Begin Extracted material

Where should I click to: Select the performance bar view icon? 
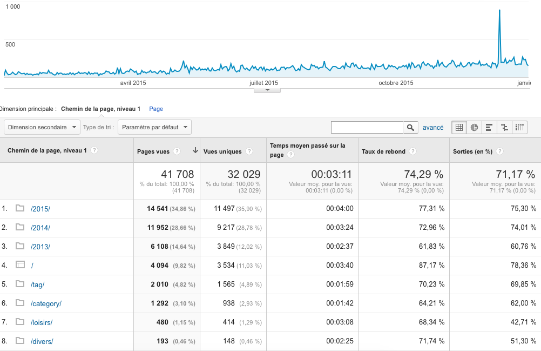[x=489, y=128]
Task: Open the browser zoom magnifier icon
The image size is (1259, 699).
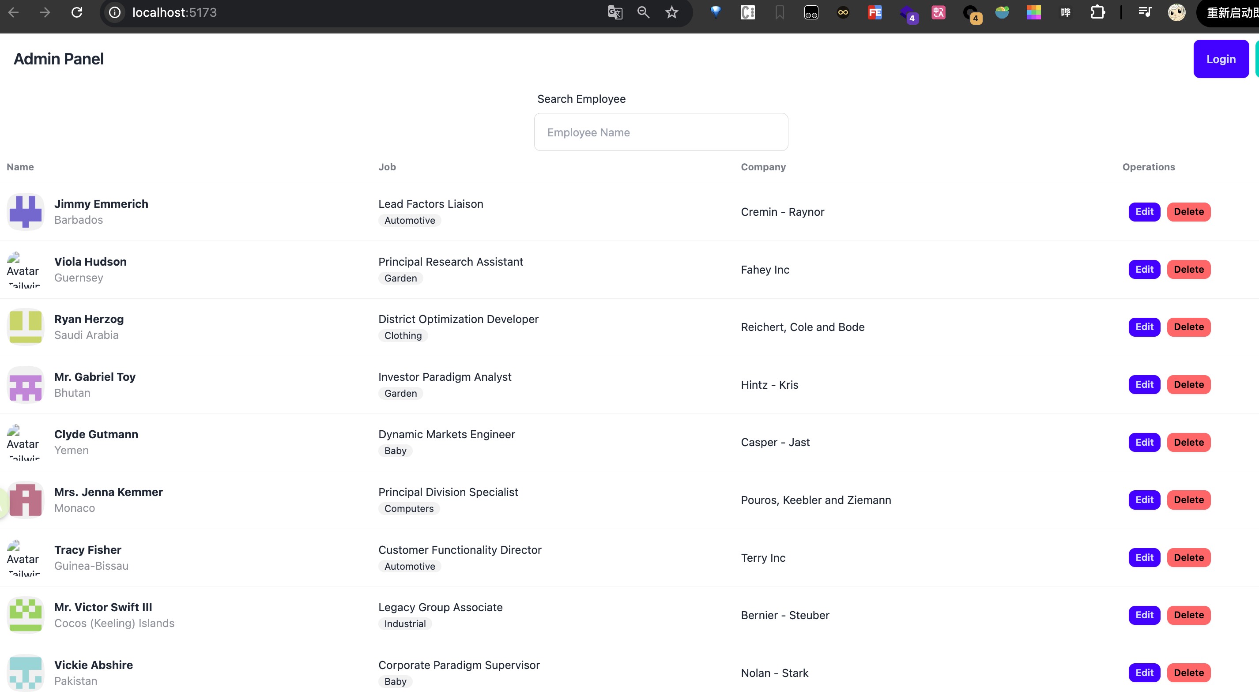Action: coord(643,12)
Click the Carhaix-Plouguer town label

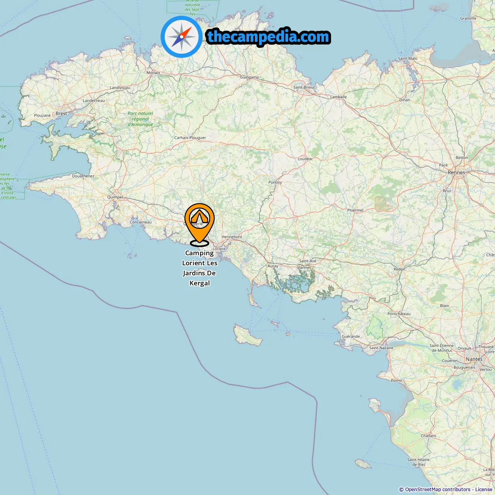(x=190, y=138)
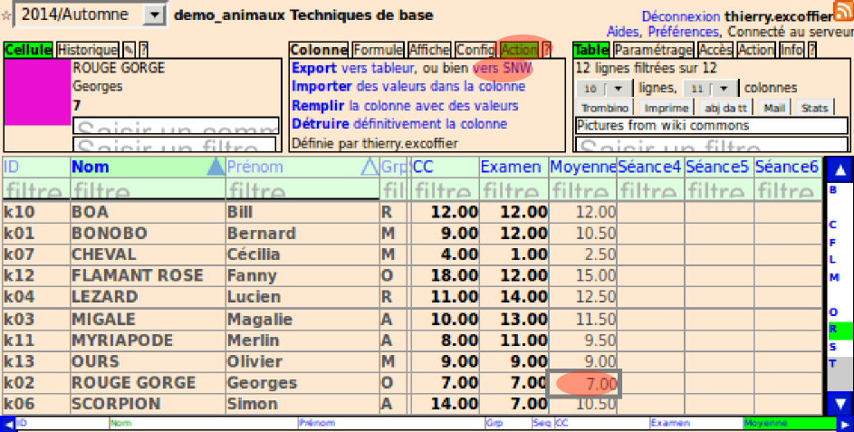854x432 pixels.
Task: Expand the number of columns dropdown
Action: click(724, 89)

End Extracted material

## Directive
Count the lines in the listing above that contain the string "Task". Reply with the number only.

## Solution for this problem
2